Entries for locating text and elements:
|---|
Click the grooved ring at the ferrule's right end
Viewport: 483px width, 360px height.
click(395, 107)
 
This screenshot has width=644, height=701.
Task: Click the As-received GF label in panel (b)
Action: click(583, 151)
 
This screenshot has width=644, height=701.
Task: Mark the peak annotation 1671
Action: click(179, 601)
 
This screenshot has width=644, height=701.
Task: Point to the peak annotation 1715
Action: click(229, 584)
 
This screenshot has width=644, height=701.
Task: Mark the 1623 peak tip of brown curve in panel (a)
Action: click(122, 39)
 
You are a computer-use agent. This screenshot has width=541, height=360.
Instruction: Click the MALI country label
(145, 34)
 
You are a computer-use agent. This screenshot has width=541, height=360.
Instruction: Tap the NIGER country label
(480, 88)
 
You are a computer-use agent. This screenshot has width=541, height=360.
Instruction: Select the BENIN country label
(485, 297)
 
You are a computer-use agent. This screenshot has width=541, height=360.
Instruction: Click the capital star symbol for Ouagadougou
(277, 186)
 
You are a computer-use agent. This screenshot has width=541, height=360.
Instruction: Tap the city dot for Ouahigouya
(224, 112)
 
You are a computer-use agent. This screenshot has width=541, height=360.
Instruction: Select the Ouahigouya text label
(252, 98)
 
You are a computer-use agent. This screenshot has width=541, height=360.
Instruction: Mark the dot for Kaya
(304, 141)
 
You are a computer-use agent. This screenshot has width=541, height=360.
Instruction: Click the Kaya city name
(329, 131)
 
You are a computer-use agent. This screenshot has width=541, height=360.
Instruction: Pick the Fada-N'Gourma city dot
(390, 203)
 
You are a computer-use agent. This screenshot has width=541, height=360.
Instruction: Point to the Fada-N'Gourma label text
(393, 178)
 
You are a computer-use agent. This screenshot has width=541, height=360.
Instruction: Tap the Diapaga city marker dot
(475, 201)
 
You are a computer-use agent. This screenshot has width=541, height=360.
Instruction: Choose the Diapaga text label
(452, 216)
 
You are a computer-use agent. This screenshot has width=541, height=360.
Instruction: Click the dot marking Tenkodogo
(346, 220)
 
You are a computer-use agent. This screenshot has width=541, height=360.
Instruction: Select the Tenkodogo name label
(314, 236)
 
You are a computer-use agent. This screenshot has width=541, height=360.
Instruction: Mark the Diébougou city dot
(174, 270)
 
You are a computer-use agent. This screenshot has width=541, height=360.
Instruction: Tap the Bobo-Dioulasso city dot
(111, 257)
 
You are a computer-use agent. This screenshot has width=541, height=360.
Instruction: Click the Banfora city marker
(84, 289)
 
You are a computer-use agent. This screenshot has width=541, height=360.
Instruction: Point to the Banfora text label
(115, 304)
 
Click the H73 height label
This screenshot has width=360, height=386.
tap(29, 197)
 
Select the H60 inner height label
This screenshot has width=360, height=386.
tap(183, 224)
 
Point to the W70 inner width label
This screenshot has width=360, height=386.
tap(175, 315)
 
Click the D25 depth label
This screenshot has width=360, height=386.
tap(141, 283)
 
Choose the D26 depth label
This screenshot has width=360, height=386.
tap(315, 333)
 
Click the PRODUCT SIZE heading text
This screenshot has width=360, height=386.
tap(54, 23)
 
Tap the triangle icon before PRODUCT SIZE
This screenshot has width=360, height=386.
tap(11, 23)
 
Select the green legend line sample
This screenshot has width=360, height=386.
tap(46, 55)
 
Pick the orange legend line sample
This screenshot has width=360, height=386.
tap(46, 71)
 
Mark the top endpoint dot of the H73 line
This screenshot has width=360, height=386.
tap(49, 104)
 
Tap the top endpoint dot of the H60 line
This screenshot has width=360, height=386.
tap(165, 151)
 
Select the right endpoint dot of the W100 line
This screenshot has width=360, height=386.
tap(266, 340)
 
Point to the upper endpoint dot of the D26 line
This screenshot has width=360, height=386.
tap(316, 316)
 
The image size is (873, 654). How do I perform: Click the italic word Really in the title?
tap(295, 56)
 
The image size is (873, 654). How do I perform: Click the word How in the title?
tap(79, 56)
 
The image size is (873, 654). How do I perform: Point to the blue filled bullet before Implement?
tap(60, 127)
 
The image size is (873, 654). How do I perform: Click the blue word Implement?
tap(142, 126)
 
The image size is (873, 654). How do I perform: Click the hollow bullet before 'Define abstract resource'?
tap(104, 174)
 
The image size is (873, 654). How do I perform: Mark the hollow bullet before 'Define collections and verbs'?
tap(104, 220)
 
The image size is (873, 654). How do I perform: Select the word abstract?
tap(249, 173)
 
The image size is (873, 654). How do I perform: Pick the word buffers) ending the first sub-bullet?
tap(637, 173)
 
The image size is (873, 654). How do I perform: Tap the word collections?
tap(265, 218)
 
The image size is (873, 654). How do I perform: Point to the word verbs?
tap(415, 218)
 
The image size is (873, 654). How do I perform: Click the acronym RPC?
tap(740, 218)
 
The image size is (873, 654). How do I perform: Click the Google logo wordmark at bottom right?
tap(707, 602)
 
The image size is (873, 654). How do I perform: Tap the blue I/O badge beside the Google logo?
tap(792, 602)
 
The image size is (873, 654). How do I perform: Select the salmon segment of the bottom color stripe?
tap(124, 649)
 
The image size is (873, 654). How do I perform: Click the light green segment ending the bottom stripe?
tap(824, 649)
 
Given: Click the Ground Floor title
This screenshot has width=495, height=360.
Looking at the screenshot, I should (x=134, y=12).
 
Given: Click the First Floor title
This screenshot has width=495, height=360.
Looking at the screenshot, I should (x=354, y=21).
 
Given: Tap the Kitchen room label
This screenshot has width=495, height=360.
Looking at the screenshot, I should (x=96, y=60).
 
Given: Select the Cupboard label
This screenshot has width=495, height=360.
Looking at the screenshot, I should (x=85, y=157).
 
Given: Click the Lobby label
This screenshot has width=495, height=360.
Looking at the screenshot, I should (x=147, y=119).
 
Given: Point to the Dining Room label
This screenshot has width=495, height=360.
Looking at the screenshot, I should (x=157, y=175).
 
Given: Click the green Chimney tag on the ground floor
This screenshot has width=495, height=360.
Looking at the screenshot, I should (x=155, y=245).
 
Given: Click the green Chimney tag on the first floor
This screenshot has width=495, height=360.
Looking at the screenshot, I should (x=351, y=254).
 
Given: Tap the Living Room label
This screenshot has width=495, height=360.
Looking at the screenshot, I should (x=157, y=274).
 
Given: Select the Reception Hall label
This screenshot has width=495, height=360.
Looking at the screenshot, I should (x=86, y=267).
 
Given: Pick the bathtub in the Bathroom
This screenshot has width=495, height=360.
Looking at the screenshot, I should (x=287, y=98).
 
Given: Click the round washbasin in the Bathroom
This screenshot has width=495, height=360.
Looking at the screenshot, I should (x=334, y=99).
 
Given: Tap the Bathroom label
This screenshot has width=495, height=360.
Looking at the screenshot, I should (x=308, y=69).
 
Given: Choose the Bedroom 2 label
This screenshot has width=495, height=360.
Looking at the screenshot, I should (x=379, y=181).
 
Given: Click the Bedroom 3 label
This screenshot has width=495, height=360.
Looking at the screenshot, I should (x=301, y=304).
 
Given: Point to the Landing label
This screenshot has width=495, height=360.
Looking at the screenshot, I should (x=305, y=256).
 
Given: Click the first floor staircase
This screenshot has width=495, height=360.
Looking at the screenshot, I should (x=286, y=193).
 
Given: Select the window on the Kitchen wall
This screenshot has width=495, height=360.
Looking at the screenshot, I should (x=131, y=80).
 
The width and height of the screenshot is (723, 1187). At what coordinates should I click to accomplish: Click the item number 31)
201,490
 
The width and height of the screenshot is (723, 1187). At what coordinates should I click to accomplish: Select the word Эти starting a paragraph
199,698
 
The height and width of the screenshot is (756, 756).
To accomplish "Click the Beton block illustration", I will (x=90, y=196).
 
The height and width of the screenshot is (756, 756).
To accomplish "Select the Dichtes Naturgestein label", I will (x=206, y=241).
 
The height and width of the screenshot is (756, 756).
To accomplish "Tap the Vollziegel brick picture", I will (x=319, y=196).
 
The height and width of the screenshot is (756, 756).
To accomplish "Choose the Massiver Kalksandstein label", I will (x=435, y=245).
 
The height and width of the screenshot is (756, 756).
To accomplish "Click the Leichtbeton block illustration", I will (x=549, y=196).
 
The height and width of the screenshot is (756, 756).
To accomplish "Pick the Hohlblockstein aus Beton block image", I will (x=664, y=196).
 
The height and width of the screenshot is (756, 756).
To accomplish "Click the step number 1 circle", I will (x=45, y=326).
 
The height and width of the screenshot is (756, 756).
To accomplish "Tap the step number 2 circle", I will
|---|
▸ Exercise description:
Locate each line in the listing above that contains the string "Google" and copy those lines out.

▸ Reply:
The image size is (873, 654). How do I perform: Click the Google logo wordmark at bottom right?
The image size is (873, 654). How do I perform: Tap the blue I/O badge beside the Google logo?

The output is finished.